Seems you have missed that you have two terms in (x-a)b² that you should combine.

Then you may also see that you could further simplify, or make it look easier and more obvious, by dividing by b³ and expressing in terms of the new unknown, call it X, X = (x - a)/b.

After which I hope the whole factorisation should look fairly obvious, if not come back with your result after those operations.

 

[degs2k4]

$$z (z^2 - 3 b^2) = 2 b^3$$

Thanks for your reply.

However, factoring z = x-a I get the following:

$$z (z^2 - z - 2 b^2) = 2 b^3$$

Which is quite different to what you wrote...

 

[owlpride]

$$z (z^2 - z - 2 b^2) = 2 b^3$$

The z inside the parentheses should be a b^2. There's no z^2 term in the original polynomial.

 

[epenguin]

Sorry - I am hasty and error prone. See my edited version. I think this is the simplest approach. Unless I still have another error. :uhh:

 

[owlpride]

I like epenguin's approach. I totally missed that the powers of z and b always add up to three. Thanks for pointing that out!

 

[gomunkul51]

This is the form from which you WILL solve it :)

z = (x-a)

z^3 - z(3b^2) - 2b^3 = 0

like Mentallic said, IF integer roots exist, they must be the integer divisors of - 2b^3.
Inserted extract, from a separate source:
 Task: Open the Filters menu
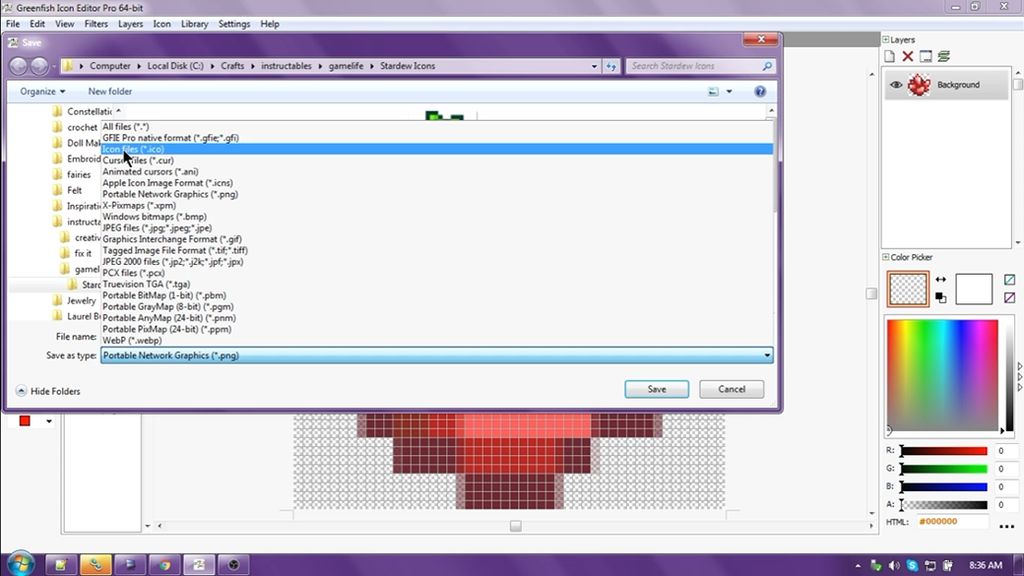pyautogui.click(x=96, y=23)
Try to find in this way at least ONE root, then you can lower the degree of the polynomial (e.g. by poly long division) and then solve a second degree polynomial :P

 

[owlpride]

I think epenguin's suggestion results in the simplest equation to solve:

$$z^3 - 3 z - 2 = 0$$

with z = (x-a)/b

 

[degs2k4]

Thank you very much everyone for your help.

I finally reached the solution with z = (x-a), but I also tried epenguin's substitution (z=(x-a)/b) and everything gets nicely simplified.

Thanks!

 

[Mentallic]

Ahh yes epenguin that's a sharp eye you have there!

 

[ehild]

$$(x-a)^3 - (x-a)b^2 - 2b^3 -2b^2(x-a)$$

One can notice at once the factor 2 in the last two terms. The expression offers the grouping


(x-a)((x-a)^2 - b^2 )- 2b^2(b +x-a).

From here, it is straightforward to proceed.

ehild

 

[Mentallic]

That is quite clever too! I can honestly admit I didn't spot that before grouping, so I wouldn't even start with grouping it in the first place, but if I did... that is definitely the way to go.